According to the rules, of those 3000 papers, ~5% will be resolved (i.e.
attempts will be made to replicate). According to the article, 175 will be
resolved. It's unclear to me who exactly will do that work but I would guess
it's people behind replications markets dot com (they are funded by DARPA).
The rules say that no one knows ahead of time which papers will be resolved so
I assume the ~5% (or 175) will be chosen by random.

The data in the article seems to be based on what the forecasters predicted,
not which papers actually replicated (that work hasn't been done yet...or at
least hasn't been made public). The author of the article is assuming that the
forecasters are accurate. To back up this assumption, he cites previous
studies showing that markets are good at this kind of thing.

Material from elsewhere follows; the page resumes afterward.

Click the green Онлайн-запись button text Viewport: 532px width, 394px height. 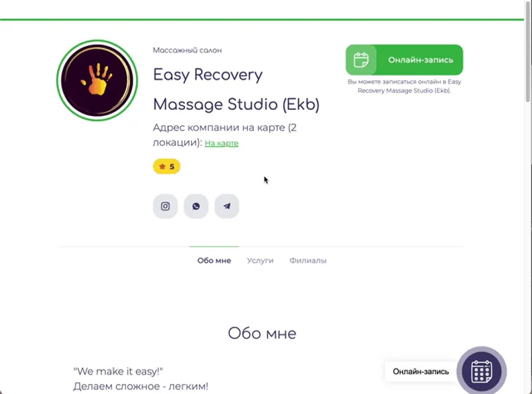point(420,60)
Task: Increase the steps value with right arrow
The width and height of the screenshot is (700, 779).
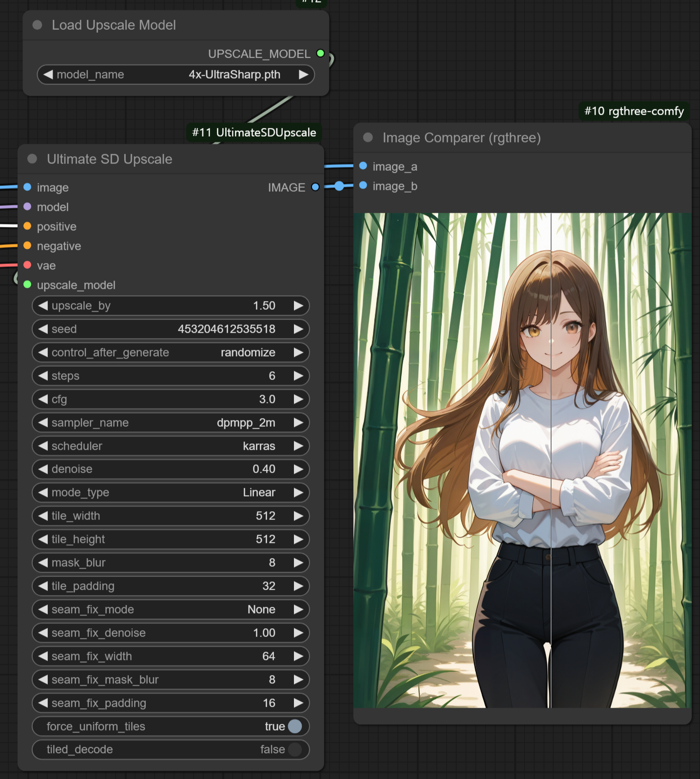Action: pos(298,376)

The tone is ranty but, by participating in the markets, the author is putting
his money where his mouth is.

------
mhh__
I try not to look down on social science, for the most part data is data as
long as you can reason about how it was collected and who by.

The only thing that worries me a little (or a lot sometimes) is that there
doesn't seem to be much "bone" for the meat to hang off of - that is, in
physics, if your theory doesn't match experiment it's wrong whereas in social
science you're never going to have a (mathematical) theory like that so you
have to start (in effect) guessing. The data is really muddy, but thanks to
recent (good) political developments whatever conclusions can be drawn from it
may not be right _in their eyes_. For example, (apparently) merely commenting
on the variation hypothesis can get you fired
[[https://en.wikipedia.org/wiki/Variability_hypothesis#Contemp...](https://en.wikipedia.org/wiki/Variability_hypothesis#Contemporary_controversies)].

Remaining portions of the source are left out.